Most gas separation membranes are formed from glassy polymers because of their exceptional permeability-selectivity properties. However, glassy polymers are non-equilibrium materials that will spontaneously, but usually slowly, change over time towards an equilibrium state by a process known as physical aging. The physical aging rate becomes orders of magnitude more rapid when film thickness is decreased below one micron, indicating a strong influence of the free surface on aging behavior.1 This phenomenon is an intrinsically fascinating scientific issue, and understanding physical aging has broad impacts in several technologies including gas separation materials, sensors, and microelectronics.

Previous studies have investigated the aging behavior of free-standing films with thicknesses down to approximately 400 nm. These studies showed accelerated aging rates, as compared to bulk-like films, for samples with thicknesses below one micron, and the aging rates increased with decreasing film thickness. 1 Creating defect-free films below this limit for gas permeability measurement is extremely difficult. A coating technique has been developed in this work to enable the study of gas transport properties in glassy films with thicknesses down to 20 nm. This thickness is similar to, if not below, the thickness of the selective skin in state-of-the-art hollow fiber membranes. A thin coating of a highly permeable, rubbery polymer, poly(dimethylsiloxane) (PDMS), effectively blocks the convective flow through the selectivity-destroying defects in the glassy film. The resistance to mass transfer of the PDMS layer is constant, due to its equilibrium nature at the testing conditions, and accounting for this resistance enables calculation of the glassy layer properties. This is the first report, to our knowledge, on the aging behavior of ultra-thin (<100 nm) glassy polymer films monitored by gas permeability.

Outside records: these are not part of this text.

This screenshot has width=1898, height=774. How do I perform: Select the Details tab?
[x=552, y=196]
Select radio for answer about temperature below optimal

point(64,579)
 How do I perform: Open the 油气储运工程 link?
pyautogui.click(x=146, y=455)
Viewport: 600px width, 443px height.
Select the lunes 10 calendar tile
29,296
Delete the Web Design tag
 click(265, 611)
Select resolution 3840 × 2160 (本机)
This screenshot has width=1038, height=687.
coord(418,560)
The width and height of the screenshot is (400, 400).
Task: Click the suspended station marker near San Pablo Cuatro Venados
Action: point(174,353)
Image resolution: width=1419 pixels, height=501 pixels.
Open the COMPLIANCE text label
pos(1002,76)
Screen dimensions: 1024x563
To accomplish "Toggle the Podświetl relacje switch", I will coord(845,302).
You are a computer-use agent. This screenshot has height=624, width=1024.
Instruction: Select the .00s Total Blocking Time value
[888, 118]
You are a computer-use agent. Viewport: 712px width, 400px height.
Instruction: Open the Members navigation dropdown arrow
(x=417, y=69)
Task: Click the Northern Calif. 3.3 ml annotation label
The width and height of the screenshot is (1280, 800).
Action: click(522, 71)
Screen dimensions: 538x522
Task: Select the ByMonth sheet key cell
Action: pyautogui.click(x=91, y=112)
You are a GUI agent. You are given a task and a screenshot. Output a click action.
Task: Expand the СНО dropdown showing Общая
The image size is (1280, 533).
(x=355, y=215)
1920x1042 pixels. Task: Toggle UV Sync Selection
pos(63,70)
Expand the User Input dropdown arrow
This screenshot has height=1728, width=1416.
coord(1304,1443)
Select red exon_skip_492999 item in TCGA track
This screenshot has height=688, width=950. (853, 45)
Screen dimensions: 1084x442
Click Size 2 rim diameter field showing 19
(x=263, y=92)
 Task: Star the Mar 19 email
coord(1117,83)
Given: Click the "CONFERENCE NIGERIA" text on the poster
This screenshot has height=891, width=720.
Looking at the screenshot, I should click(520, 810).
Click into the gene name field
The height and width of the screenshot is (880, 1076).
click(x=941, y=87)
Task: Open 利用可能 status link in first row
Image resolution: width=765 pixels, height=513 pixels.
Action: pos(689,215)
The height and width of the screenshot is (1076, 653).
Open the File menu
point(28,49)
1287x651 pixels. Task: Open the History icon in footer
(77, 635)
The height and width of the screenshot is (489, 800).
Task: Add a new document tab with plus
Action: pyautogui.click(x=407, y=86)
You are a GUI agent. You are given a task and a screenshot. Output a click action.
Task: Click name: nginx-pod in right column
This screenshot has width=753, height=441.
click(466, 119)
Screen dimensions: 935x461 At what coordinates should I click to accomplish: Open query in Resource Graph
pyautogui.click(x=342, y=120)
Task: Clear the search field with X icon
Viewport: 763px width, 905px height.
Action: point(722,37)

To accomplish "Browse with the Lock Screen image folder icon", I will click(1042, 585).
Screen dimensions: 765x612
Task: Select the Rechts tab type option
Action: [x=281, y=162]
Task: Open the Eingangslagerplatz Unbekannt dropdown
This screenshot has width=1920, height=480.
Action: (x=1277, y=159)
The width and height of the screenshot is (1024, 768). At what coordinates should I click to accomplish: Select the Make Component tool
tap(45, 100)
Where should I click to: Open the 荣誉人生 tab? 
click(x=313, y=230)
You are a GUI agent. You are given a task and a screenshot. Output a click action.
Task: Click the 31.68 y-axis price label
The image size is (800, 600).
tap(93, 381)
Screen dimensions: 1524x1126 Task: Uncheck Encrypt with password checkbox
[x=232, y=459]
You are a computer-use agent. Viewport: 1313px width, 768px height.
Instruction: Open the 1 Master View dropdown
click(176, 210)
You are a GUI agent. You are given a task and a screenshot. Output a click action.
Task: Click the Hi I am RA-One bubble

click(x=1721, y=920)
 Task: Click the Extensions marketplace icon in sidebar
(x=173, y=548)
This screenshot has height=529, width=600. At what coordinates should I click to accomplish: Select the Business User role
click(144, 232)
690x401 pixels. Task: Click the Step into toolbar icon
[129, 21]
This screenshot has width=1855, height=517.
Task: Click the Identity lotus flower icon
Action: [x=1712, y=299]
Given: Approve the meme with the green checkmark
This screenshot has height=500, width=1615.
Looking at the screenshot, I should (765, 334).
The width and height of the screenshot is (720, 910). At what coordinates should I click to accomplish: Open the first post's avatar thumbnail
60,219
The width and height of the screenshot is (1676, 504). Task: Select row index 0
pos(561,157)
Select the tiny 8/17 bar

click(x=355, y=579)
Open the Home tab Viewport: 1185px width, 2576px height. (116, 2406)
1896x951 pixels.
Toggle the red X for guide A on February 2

The gas transport properties of films with thicknesses down to 20 nm were monitored during physical aging at 35 °C. All films exhibited decreasing permeability and increasing pure gas selectivity with time, as expected from the densification caused by physical aging. As film thickness was decreased, the initial permeability decreased while the pure gas selectivity increased. These trends are consistent with the idea of a rapidly aging region near the surface, whereby the thinner films would exhibit a greater aging response before the first measurement could be completed, ~ 1 hour. The aging rate increases with decreasing film thickness, down to ~75 nm. Below 75 nm, the aging rate depends less on thickness and even slightly slows as film thickness decreases. It is suggested that this behavior is caused by the very rapid initial aging in the near-surface region of the film, i.e. the apparent aging rate of the ultra-thin films is reduced because the film is initially closer to the equilibrium state than the thicker films. These results are consistent with the findings of a recent variable energy positron annihilation spectroscopy study where the size of free volume elements was found to be smaller near the surface of these glassy films.

(1) Huang, Y.; Paul, D. R. Polymer 2004, 45, 8377-8393.